> **EXERCISE**
Beginning with the line that contains "You are a GUI", retype the entries below exactly, ending with the line that contains "Click the 10 Mar 20 date". Leave out any pictures.

> **GIVEN RECORDS**
--------------------------------------------------

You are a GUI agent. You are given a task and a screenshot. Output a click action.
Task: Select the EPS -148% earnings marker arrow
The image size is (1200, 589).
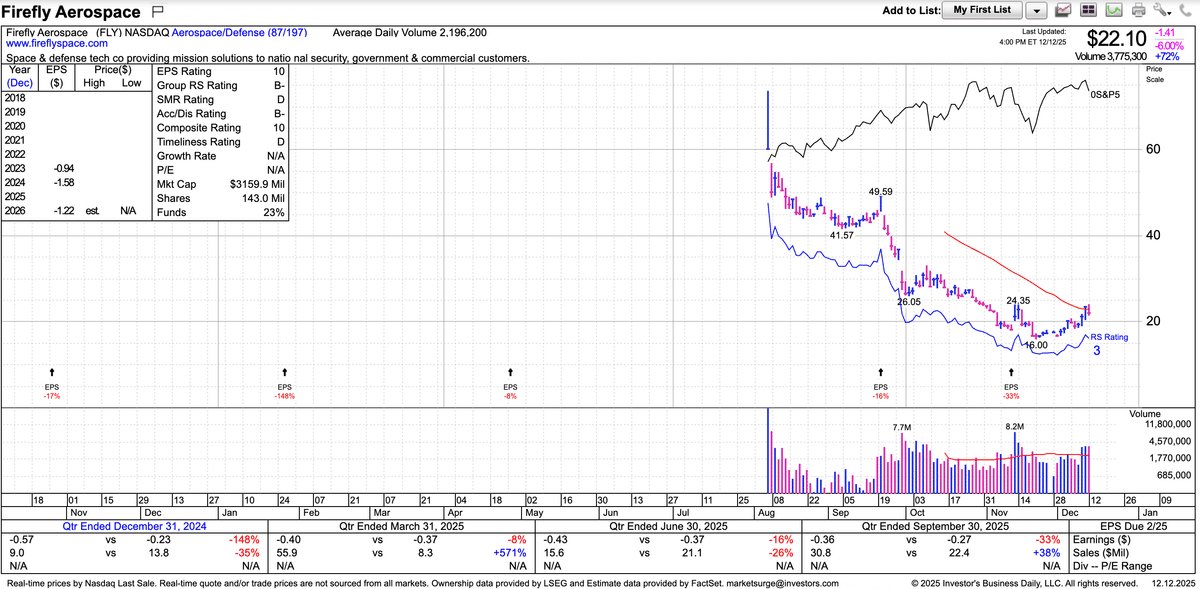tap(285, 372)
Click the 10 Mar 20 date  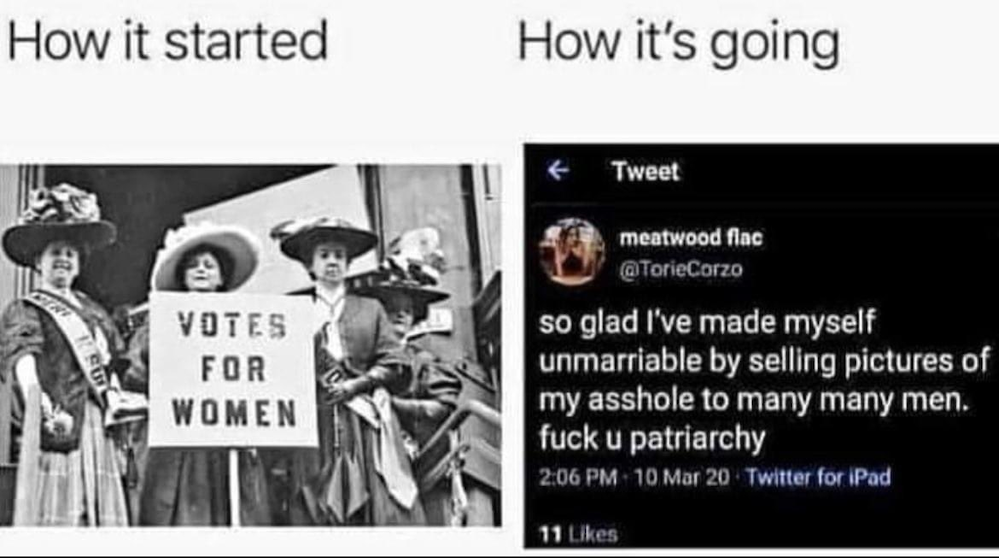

--------------------------------------------------

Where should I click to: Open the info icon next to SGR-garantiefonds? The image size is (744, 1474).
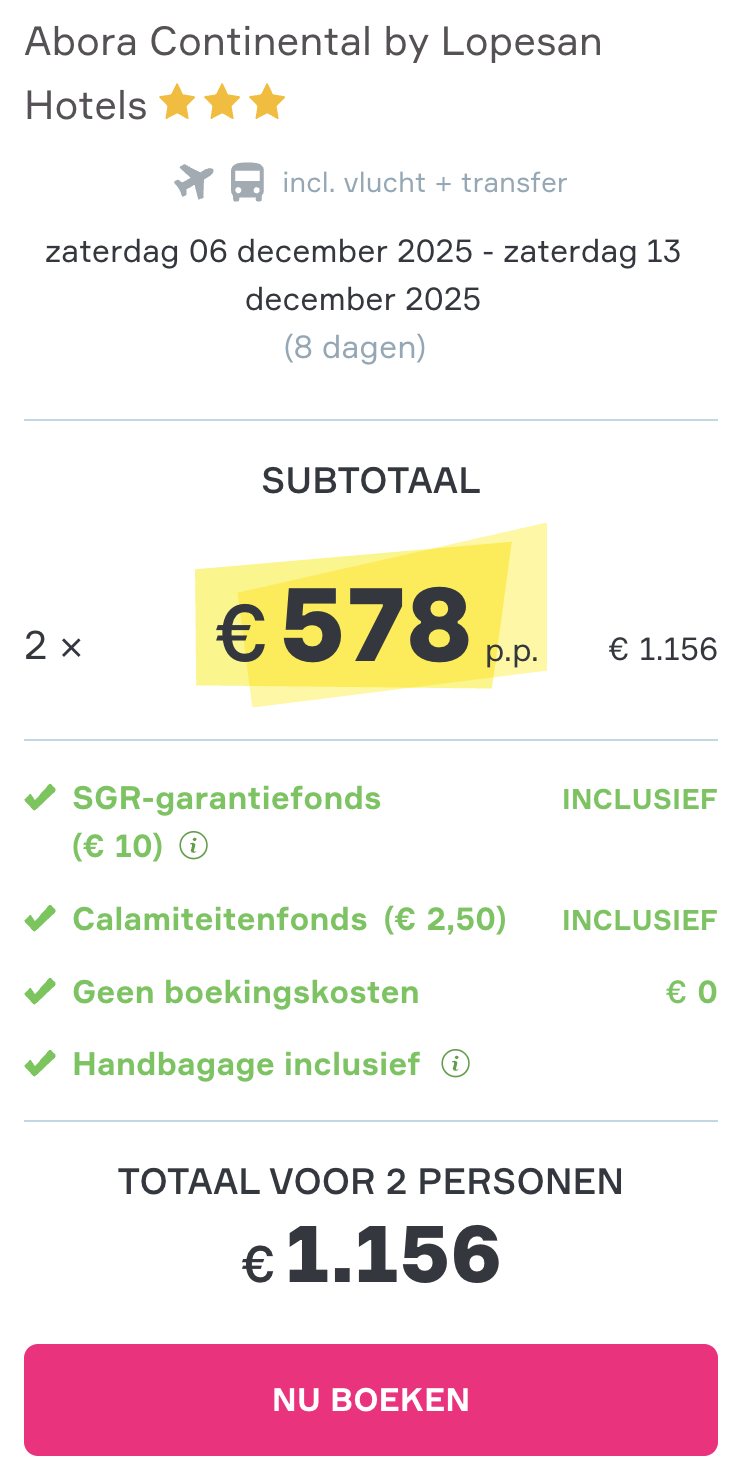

--------------------------------------------------

> **WRITTEN SOLUTION**
You are a GUI agent. You are given a task and a screenshot. Output a click action.
Task: Select the EPS -148% earnings marker arrow
The image size is (1200, 589).
tap(285, 372)
Click the 10 Mar 20 date  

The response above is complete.